O caso de Filipe Martins não é apenas um episódio isolado de arbitrariedade judicial; é o sintoma de um colapso institucional que ameaça a própria base do Estado de Direito no Brasil.

Oficialmente, os Estados Unidos confirmaram que Martins jamais entrou no país na data usada pela Polícia Federal e pelo ministro Alexandre de Moraes como fundamento para sua prisão. Apesar dessa constatação, o Supremo Tribunal Federal manteve decisões baseadas em registros falsos. Não se trata de mero erro técnico: é um ataque à verdade processual e ao devido processo legal. Quando a mais alta Corte do país valida decisões fundamentadas em dados inexistentes, a justiça se transforma em um instrumento de poder, e não em guardiã dos direitos do cidadão.

O impacto desse precedente vai além de Martins. Um país que tolera condenações e medidas restritivas baseadas em falsidades institucionaliza a arbitrariedade. Hoje é Filipe Martins; amanhã, pode ser qualquer cidadão que incomode interesses políticos ou ideológicos. A confiança pública nas instituições se erosiona, e a cidadania passa a depender do arbítrio de magistrados e procuradores, em vez da lei.

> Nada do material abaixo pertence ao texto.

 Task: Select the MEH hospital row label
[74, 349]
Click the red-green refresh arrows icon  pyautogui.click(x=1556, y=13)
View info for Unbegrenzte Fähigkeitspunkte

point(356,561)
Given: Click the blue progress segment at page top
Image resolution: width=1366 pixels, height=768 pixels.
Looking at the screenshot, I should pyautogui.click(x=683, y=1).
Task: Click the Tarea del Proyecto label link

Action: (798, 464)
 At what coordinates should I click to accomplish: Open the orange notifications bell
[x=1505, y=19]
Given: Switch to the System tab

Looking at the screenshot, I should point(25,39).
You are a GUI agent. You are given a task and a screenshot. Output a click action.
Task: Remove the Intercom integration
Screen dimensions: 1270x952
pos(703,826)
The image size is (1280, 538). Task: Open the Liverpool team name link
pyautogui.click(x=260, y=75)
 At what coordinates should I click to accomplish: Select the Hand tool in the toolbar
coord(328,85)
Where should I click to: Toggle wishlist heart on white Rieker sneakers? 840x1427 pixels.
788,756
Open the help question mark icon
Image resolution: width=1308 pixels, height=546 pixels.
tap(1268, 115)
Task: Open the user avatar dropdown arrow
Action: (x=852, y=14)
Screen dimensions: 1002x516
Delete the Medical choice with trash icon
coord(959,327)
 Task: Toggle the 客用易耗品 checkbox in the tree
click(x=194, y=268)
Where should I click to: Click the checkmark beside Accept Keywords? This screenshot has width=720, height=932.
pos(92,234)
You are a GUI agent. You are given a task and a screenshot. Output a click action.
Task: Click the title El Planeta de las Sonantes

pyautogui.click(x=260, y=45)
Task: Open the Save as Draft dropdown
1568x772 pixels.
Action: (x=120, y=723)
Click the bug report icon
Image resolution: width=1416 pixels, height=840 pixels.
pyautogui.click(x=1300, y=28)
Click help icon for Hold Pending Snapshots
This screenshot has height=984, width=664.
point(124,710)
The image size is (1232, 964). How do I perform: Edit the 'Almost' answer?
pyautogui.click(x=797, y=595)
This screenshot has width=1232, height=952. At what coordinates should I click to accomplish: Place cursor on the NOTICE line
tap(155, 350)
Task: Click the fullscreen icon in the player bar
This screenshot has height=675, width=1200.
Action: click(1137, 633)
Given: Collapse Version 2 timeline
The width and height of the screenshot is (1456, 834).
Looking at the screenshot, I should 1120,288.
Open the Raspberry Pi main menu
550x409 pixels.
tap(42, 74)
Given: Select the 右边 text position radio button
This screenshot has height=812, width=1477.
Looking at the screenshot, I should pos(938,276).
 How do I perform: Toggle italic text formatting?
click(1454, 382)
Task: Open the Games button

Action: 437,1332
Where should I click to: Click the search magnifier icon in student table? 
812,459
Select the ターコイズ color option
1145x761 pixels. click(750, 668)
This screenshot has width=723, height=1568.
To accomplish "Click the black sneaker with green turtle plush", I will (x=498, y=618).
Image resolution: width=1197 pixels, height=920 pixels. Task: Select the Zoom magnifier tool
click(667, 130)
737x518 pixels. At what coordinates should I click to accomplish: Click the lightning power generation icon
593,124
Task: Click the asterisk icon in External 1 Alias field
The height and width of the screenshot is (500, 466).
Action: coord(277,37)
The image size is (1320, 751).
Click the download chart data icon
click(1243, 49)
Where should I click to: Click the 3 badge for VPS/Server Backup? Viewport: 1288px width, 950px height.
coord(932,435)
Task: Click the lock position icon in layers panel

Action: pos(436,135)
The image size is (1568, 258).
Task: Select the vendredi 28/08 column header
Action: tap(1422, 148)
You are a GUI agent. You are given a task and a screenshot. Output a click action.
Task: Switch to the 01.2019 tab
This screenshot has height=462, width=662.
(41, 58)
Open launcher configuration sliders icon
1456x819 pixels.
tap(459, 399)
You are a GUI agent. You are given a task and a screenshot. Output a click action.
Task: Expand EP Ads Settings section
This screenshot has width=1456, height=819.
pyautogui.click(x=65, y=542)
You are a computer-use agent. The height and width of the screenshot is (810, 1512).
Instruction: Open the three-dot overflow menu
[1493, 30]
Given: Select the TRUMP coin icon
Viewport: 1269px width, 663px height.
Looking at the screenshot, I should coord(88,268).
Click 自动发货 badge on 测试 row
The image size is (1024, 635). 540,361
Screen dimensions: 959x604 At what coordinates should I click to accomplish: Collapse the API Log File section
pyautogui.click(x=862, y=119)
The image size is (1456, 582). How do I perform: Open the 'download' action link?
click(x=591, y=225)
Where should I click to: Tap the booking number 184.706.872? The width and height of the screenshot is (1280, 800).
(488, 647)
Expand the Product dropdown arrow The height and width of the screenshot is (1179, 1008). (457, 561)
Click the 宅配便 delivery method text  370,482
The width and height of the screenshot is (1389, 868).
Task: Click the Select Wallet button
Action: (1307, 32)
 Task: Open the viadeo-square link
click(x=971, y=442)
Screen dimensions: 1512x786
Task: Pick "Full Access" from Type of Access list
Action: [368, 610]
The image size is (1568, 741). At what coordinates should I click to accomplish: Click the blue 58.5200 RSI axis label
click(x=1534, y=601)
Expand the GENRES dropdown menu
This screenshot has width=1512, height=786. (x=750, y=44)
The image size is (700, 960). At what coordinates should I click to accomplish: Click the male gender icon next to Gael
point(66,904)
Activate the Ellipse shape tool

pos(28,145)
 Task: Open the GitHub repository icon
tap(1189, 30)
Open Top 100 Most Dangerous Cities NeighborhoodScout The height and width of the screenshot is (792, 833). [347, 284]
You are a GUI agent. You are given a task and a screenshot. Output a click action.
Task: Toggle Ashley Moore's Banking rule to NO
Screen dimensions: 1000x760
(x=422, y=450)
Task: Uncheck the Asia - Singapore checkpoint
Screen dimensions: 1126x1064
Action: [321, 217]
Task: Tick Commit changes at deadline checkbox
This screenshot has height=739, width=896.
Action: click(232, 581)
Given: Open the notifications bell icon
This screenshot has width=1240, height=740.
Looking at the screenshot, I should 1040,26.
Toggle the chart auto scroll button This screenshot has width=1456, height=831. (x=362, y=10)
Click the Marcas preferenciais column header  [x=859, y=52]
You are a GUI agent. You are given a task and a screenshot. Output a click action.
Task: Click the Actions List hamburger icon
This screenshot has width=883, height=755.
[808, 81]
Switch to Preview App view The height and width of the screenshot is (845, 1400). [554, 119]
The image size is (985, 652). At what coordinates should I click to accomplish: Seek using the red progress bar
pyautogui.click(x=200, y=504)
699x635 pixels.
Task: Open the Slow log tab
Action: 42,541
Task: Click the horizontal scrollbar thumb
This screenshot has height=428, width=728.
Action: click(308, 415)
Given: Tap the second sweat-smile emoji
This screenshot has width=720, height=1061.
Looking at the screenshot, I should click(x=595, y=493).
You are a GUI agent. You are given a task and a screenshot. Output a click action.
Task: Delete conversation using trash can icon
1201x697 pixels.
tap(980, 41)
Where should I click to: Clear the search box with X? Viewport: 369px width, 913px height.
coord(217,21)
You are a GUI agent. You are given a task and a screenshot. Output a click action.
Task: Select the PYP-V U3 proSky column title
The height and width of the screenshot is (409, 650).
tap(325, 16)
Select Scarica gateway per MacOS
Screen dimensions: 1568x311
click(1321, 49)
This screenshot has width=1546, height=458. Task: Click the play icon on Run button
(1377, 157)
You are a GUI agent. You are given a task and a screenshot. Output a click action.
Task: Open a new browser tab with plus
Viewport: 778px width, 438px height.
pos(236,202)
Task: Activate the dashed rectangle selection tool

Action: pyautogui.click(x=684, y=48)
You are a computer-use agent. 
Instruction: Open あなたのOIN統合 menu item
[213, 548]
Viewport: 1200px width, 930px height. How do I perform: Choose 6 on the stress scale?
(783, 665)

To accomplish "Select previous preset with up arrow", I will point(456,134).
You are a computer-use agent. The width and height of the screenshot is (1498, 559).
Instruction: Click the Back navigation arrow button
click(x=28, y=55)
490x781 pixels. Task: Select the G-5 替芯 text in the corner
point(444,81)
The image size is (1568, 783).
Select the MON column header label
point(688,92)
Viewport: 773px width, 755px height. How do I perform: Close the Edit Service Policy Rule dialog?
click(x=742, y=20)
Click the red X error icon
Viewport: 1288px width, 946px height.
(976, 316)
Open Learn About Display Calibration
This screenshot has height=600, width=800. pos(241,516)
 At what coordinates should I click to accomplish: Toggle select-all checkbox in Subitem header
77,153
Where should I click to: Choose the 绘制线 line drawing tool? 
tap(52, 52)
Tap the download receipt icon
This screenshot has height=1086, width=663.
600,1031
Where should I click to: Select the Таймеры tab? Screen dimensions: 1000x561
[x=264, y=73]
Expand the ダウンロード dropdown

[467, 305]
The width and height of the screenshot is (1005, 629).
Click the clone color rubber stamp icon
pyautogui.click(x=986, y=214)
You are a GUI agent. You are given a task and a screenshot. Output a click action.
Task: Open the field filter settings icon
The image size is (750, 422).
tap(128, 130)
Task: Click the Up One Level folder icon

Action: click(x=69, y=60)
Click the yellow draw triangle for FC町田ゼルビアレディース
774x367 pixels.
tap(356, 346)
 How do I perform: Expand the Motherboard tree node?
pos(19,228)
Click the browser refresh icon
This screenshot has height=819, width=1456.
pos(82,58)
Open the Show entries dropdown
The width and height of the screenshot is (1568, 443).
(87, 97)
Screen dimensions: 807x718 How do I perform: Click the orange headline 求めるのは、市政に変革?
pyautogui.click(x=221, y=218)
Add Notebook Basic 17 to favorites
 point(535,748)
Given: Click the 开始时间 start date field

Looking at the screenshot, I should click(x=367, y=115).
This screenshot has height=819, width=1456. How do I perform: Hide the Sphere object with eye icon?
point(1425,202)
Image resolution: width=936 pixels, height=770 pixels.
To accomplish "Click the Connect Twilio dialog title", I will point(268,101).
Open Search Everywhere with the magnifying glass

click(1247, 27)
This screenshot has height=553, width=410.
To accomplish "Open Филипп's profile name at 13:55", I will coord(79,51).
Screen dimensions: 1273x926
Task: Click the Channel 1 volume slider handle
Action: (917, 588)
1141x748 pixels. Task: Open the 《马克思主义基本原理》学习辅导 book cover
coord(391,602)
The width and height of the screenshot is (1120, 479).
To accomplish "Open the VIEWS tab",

Este episódio também levanta questões profundas sobre a cultura jurídica brasileira: a centralização de poder no STF, a ausência de mecanismos de controle efetivos e a politização das decisões. A democracia não se sustenta apenas em eleições; ela precisa de tribunais independentes, processos justos e garantias reais de defesa. Quando esses pilares são corroídos, a soberania jurídica do país é comprometida.

O caso Filipe Martins é um alerta. O Brasil precisa escolher: restaurar a lei, fortalecer a transparência judicial e proteger os direitos fundamentais, ou permitir que o autoritarismo togado se consolide, corroendo a democracia em silêncio. A sociedade civil, a imprensa, o Congresso e órgãos de controle têm diante de si uma responsabilidade histórica: impedir que a justiça seja reduzida a uma peça de espetáculo político.